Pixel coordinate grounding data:
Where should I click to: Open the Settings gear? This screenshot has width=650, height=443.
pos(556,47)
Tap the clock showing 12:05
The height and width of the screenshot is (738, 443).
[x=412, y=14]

*Your task*:
The full set of entries above should be given again exactly.

*Solution*:
Where should I click to: Open the Settings gear? This screenshot has width=650, height=443.
pos(556,47)
Tap the clock showing 12:05
The height and width of the screenshot is (738, 443).
[x=412, y=14]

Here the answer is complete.